In previous posts I already addressed the issue of social media in the daily life of our churches (e.g. here and here). In one of the articles we read this week, the author Stephen Garner enfolded the more underlying and fundamental topic of theology and internet in general. Garner approaches the discussion by defining theology following Kathryn Tanner:
„Christian theology must be comprehensive because all aspects of the universe are in some form of a relationship with God, then theology must nevertheless grapple with the Internet.”
Tanner argues the theologian should not attempt to become an expert in all things, but rather draw from the knowledge and wisdom of others who are already steeped in that field.
Theology as a relational event.
Does this mean, that theology itself enables and emerges relationsships? And in a connection of theology and technology, does this relationship relate humans to technology or humans with each other? Garner cites Ian Babour, who defines technology as “the application of organized knowledge to practical tasks by ordered systems of people and machine.” By doing so, he positively values technology as a facilitator of relations.
This approach is describes in three dimensions: Technology as liberator (like Arab spring), oppressor (mobbing and bullying) and instrument (as a tool). Garner opens a broad field of technology (applied to the internet) and seeks to link it with the reality of the church. I expected a further ecclesiological with a similar openness. Unfortunately Garner reduces his ecclesiological debate on the nature and purpose of the church. And grasps church as the organizational church (ecclesia visibilis). A turn towards the ecclesia invisibilis would have been far more fruitful. This would have opened a whole new dimension of the relationship of theology and technology (applied to the internet).

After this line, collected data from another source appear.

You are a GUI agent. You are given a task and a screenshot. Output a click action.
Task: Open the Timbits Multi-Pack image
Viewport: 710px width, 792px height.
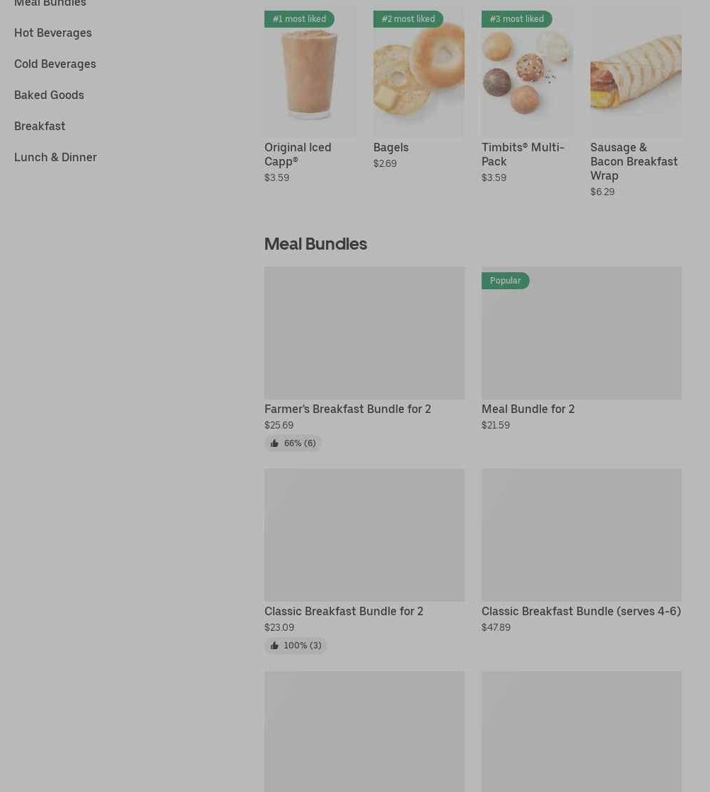528,71
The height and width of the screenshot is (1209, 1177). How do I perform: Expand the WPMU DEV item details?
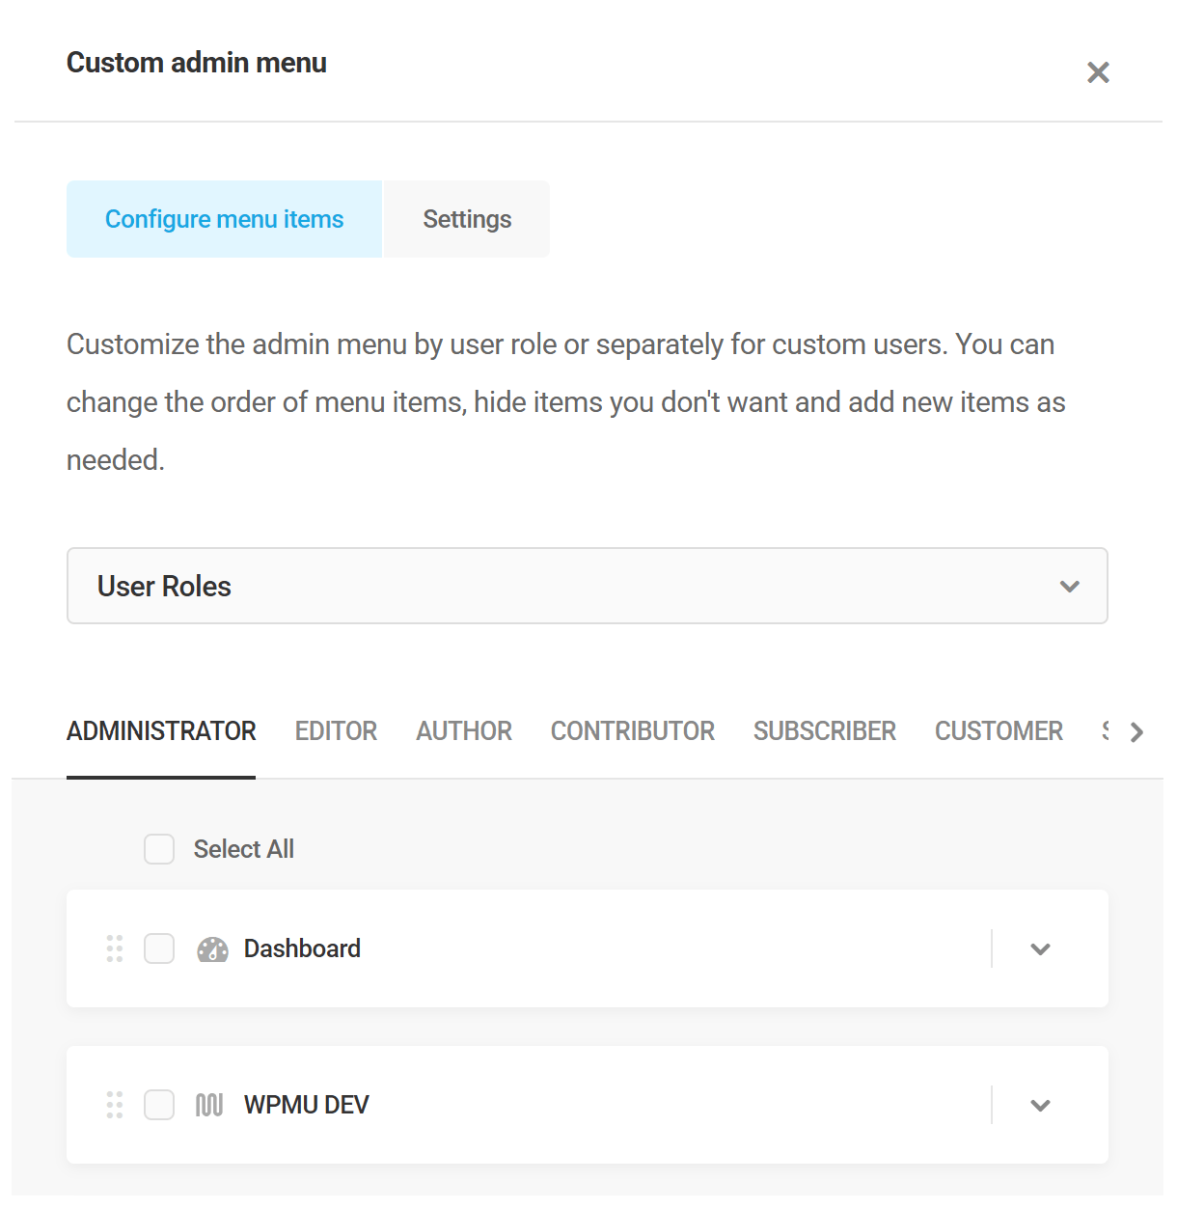(1040, 1105)
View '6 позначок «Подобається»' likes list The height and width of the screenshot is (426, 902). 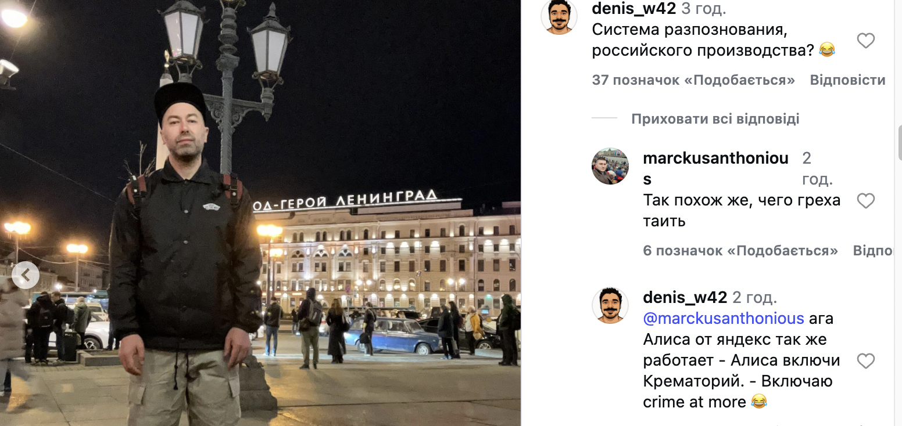[740, 251]
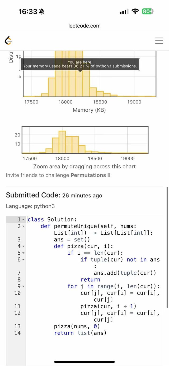Image resolution: width=169 pixels, height=366 pixels.
Task: Collapse fold arrow on line 2 permuteUnique
Action: pos(23,226)
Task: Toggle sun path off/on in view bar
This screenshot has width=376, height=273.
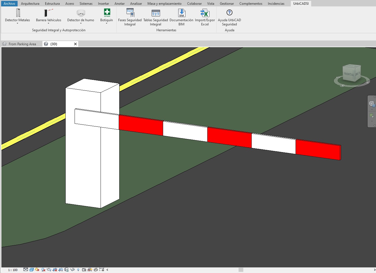Action: click(x=37, y=270)
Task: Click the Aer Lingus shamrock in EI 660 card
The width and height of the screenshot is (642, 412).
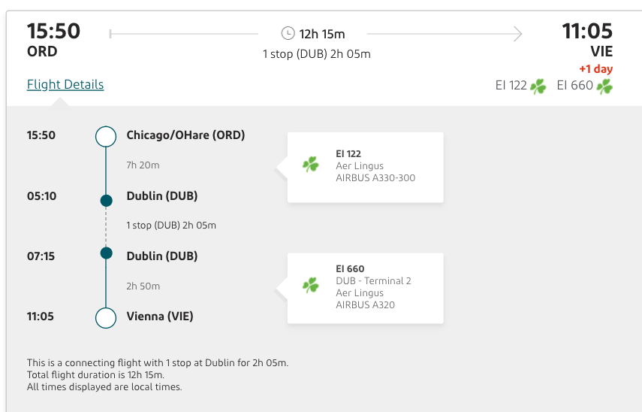Action: (x=310, y=286)
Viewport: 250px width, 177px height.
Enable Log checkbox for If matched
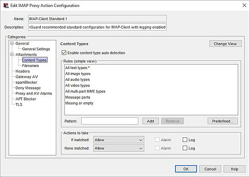[185, 140]
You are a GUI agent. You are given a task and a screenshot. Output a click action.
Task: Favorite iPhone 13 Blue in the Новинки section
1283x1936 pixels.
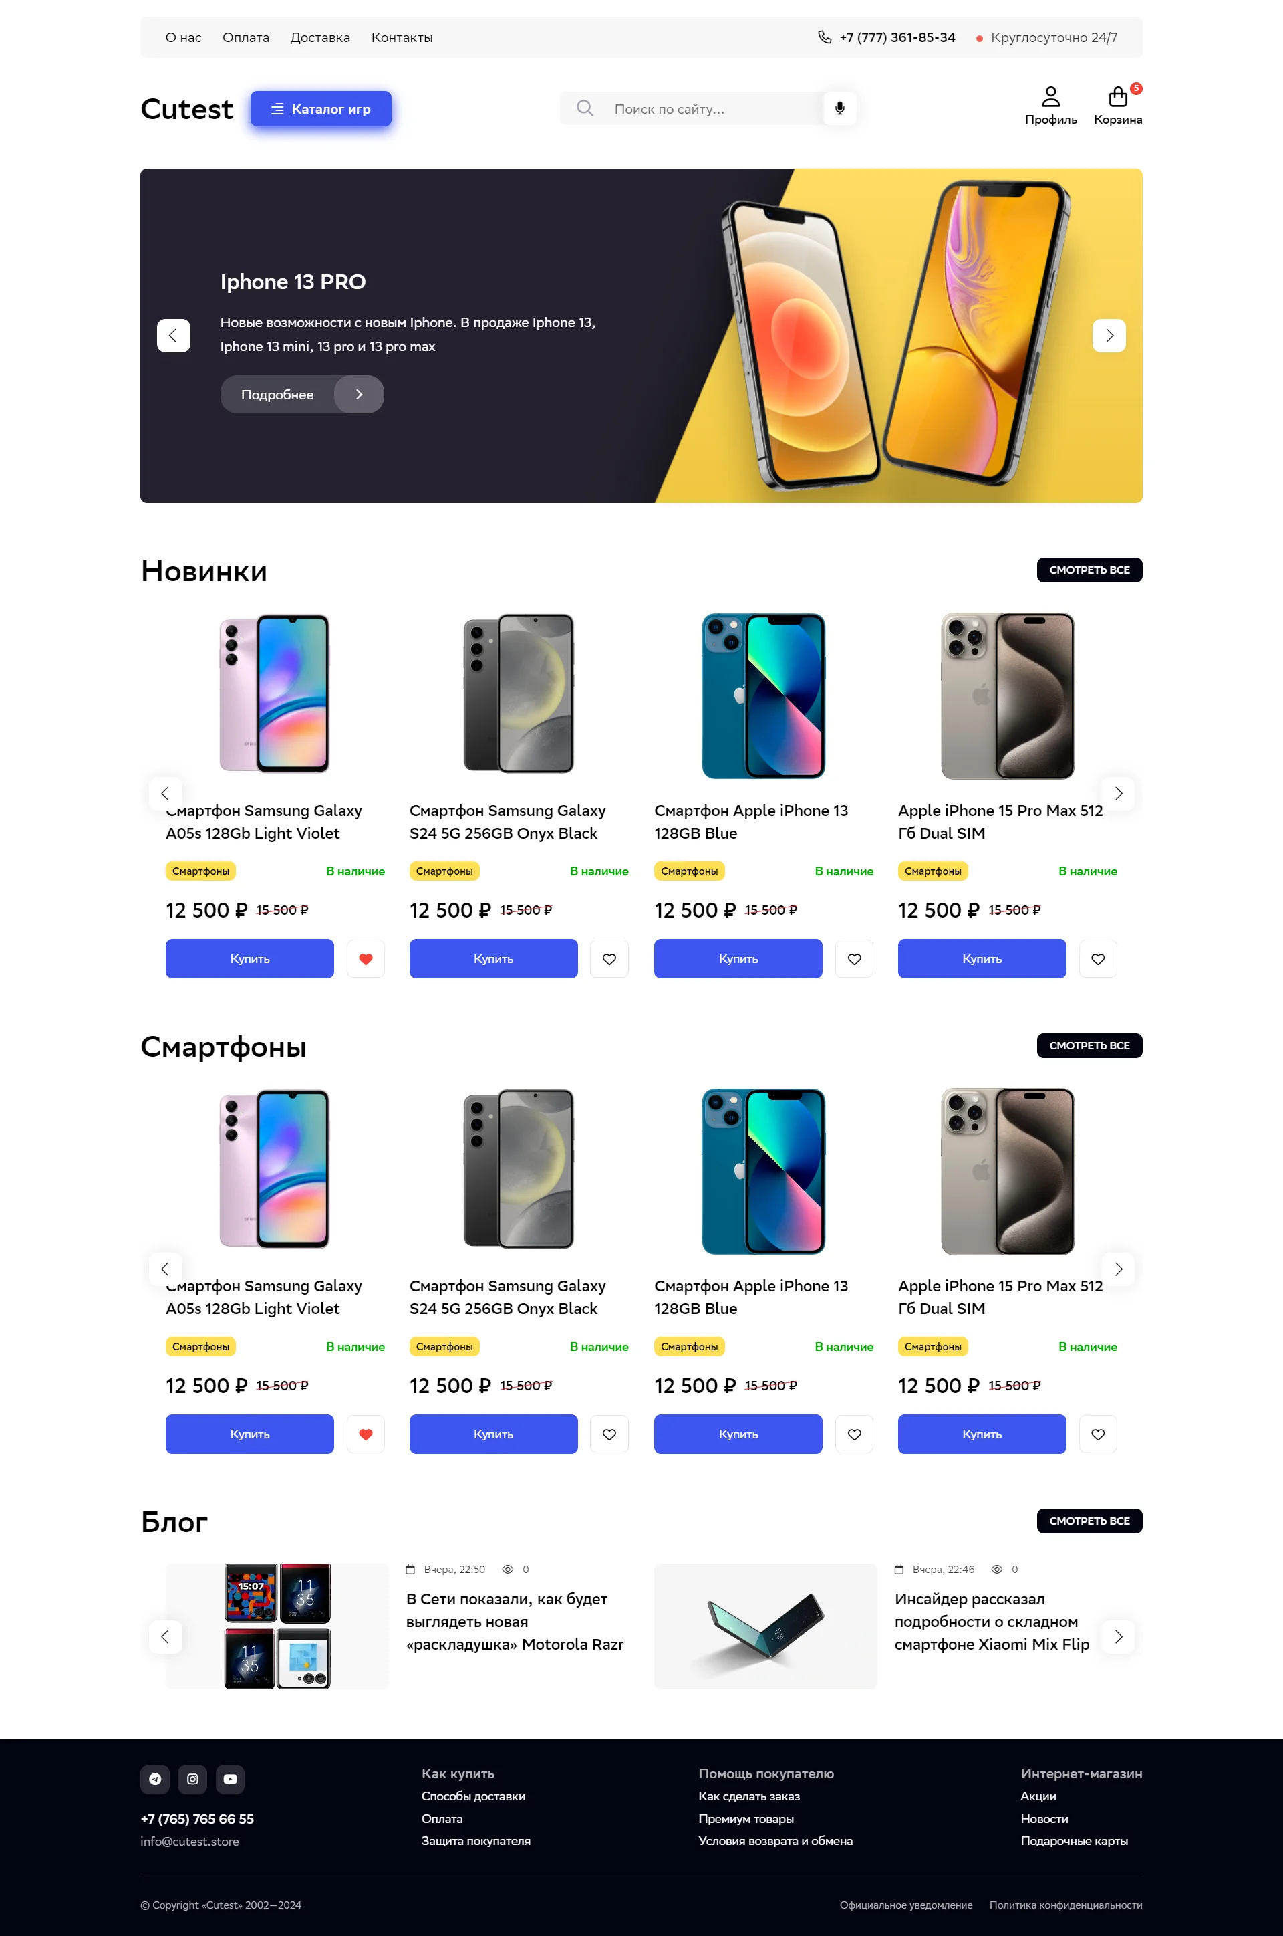click(x=854, y=959)
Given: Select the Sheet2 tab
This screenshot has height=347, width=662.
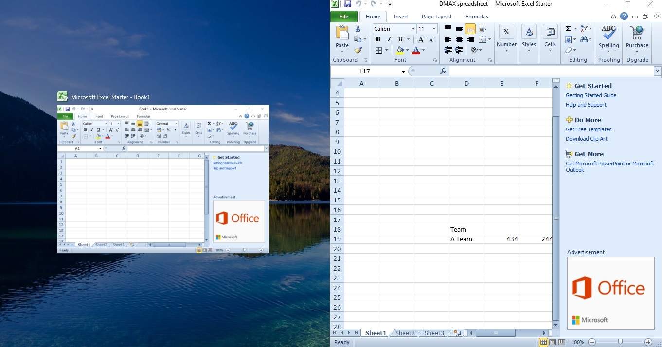Looking at the screenshot, I should pyautogui.click(x=404, y=333).
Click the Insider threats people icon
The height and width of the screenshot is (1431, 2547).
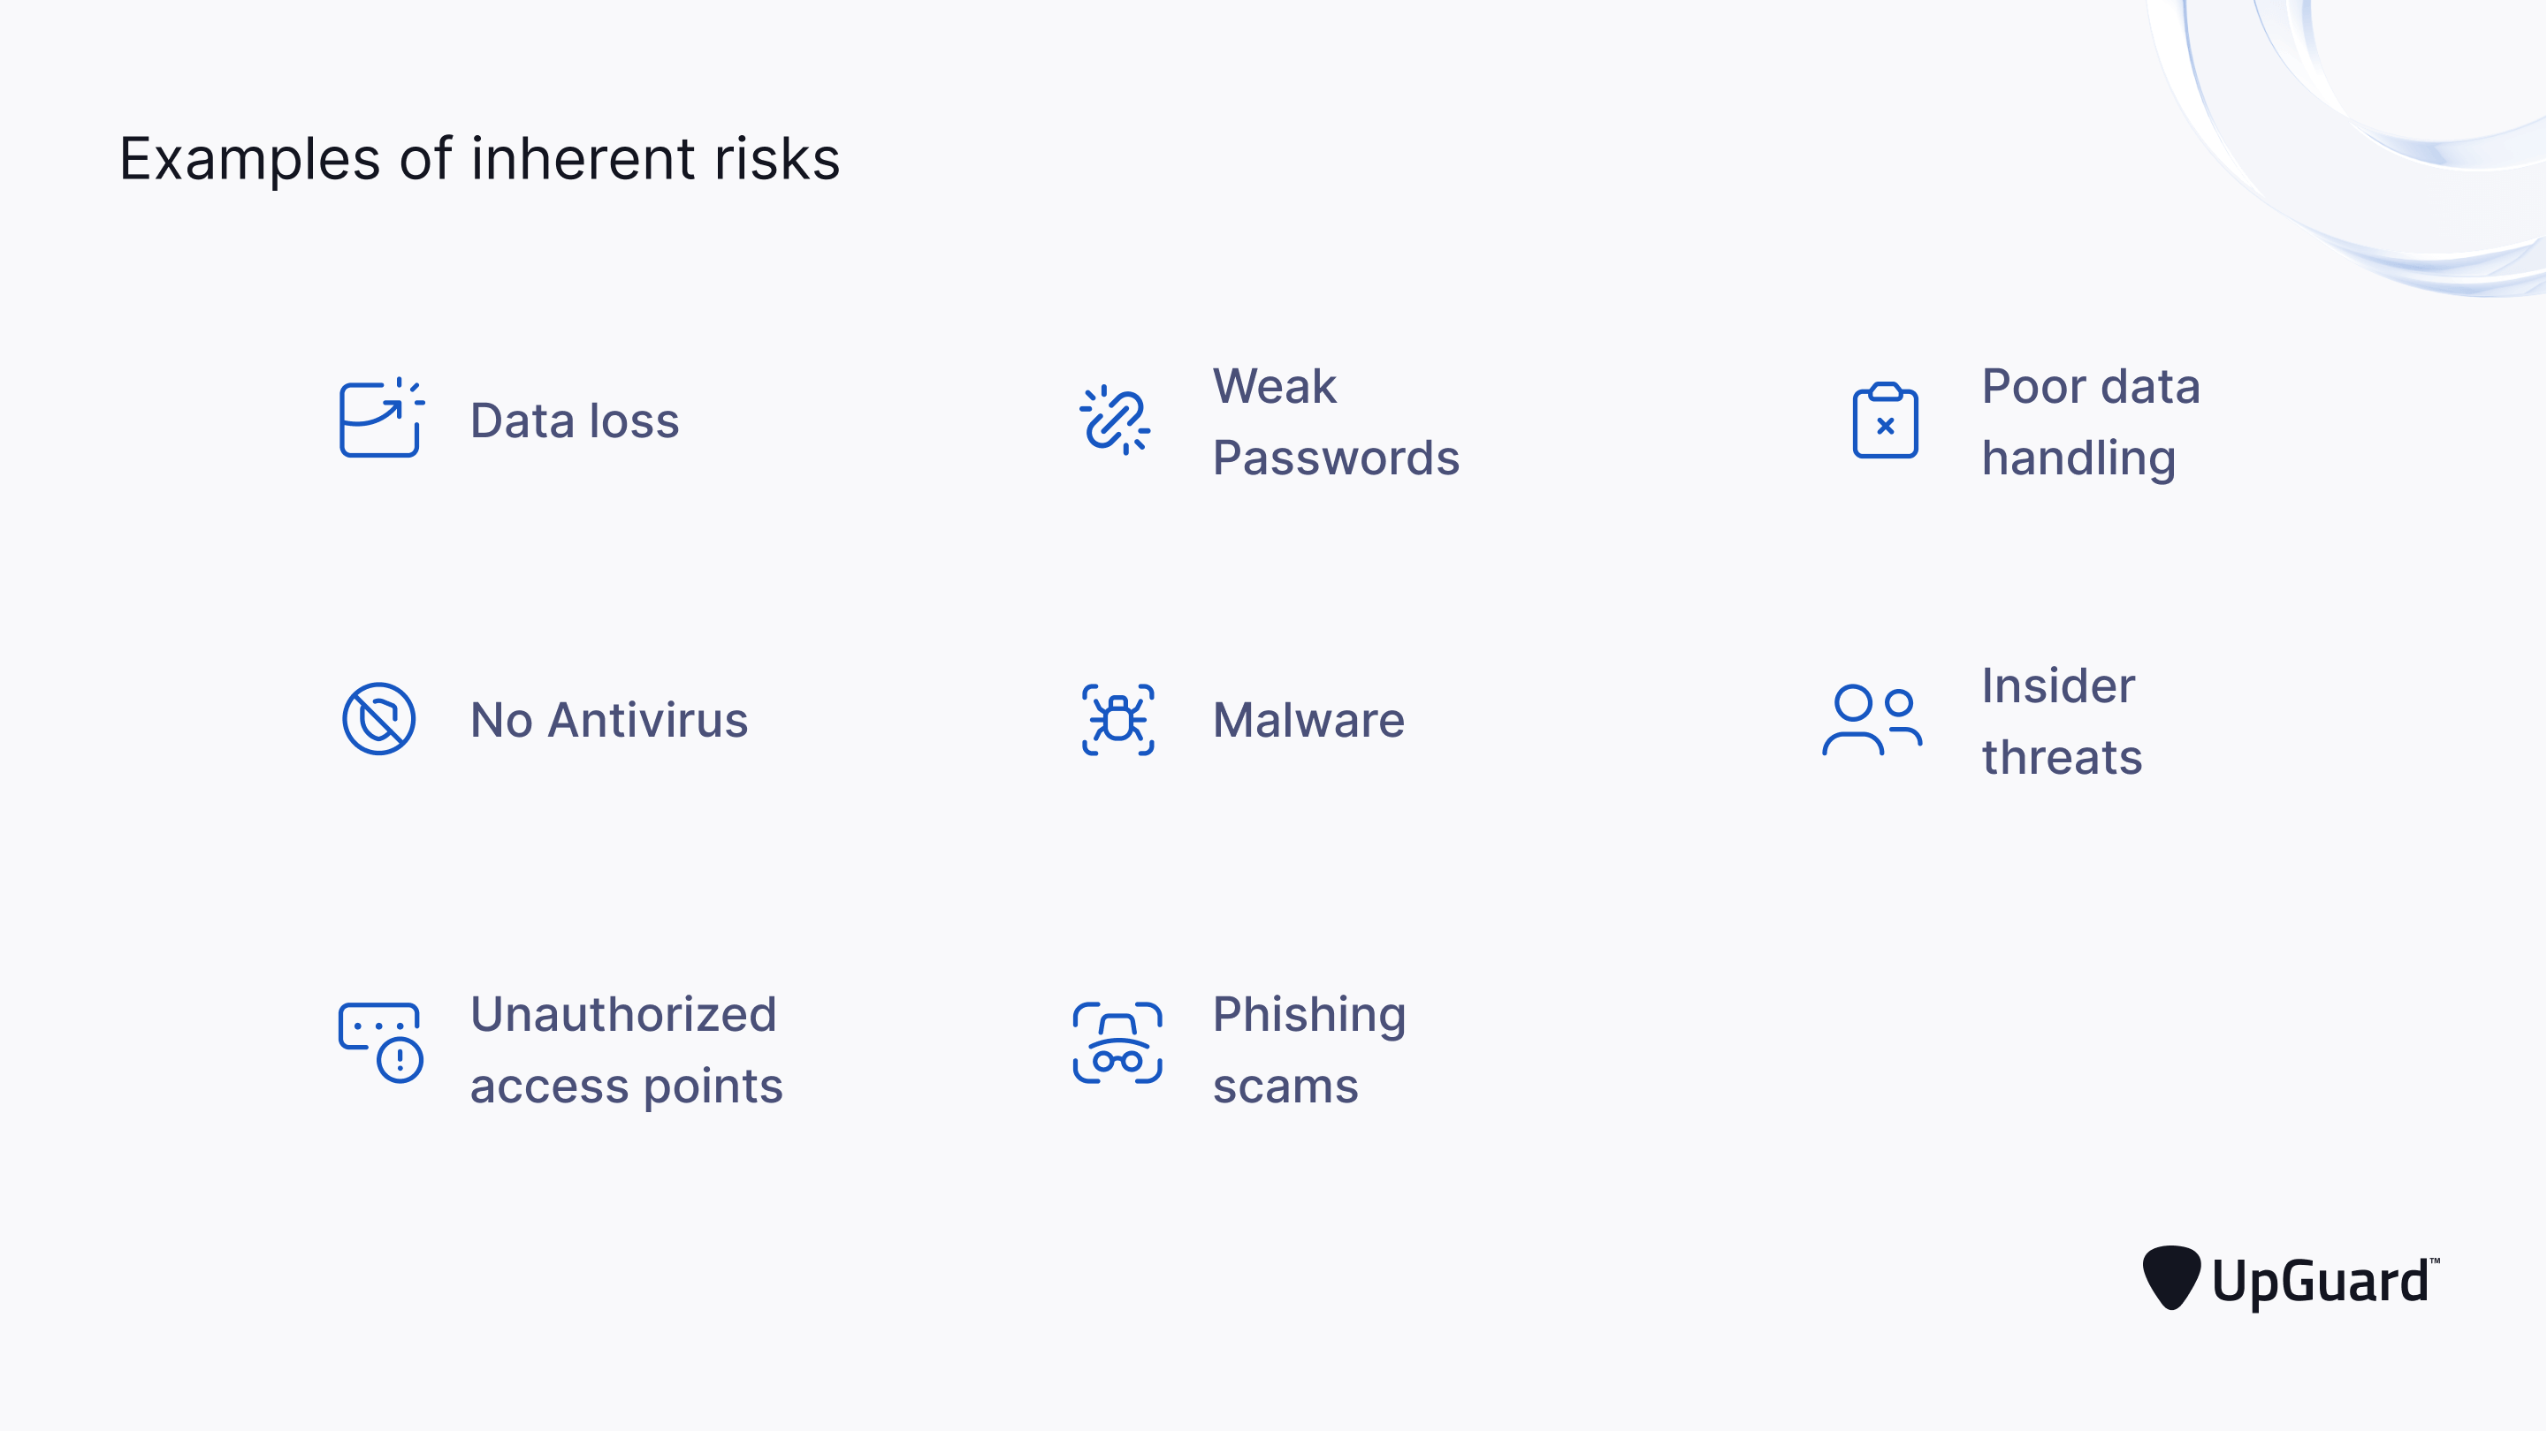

Richard Clark and Robert Kozma had an inspiring debate in the early nineties, which is known as the Kozma-Clark debate. Clark valued media as vehicles or instruments, which do not influence the content, using the example, that a truck delivers groceries but causes no change in our nutrition. Kozma on the other hand sees a strong link and relationship between the medium and the information. He defines this link with capabilities, which relate to the medium in (A) technology (capabilities that determine a medium’s function), (B) symbol systems (:sets of symbolic expressions by which information is communicated) and (C) processing capabilities (a medium’s abilities to operate on symbol systems in specified ways).
In a theological approach questions of virtuality and transcendence of the individual Christian and the Christian community would be required here. It can be connected with Pierre Teilhard de Chardin (1881-1955) who predicted over 60 years ago an evolving world, shaped by science and technology, where individual human consciousness will transcend itself, becoming a communal unity of mind –a “noosphere.”
De Chardins thoughts where prophetical and trend-setting, but they are outdated now. Where are new theological approaches, that focus on the old polarity of reality and virtuality (in postmodern theories, they are no contrast any more)? Where are the new theological debates, which transfer the dialectic of body and mind on the discussion about internet and vituality? Social Media as a participative form of the life in the internet is more than relational, responsive and interactive.
Perhaps it is in this sense more than a liberator, aggressor or instrument (to quote Garners categories). Is can be a liberator (as a ecclesiological community or soteriological hope) , a aggressor (with all the negative forms a movement can have) and an instrument for communication ad a form of share the good news)
A theological social media guideline in my understanding of Garner would be
»Always be ready to give an answer to anyone who asks you about the hope you have. Be ready to give the reason for it. But do it gently and with respect.« (1 Peter 3:15)
Garner, Stephen R. „Theology and the New Media.“ In Digital Religion: Understanding Religious Practice in New Media Worlds, edited by Heidi Campbell, 251-65. Abingdon, Oxon; New York: Routledge, 2012.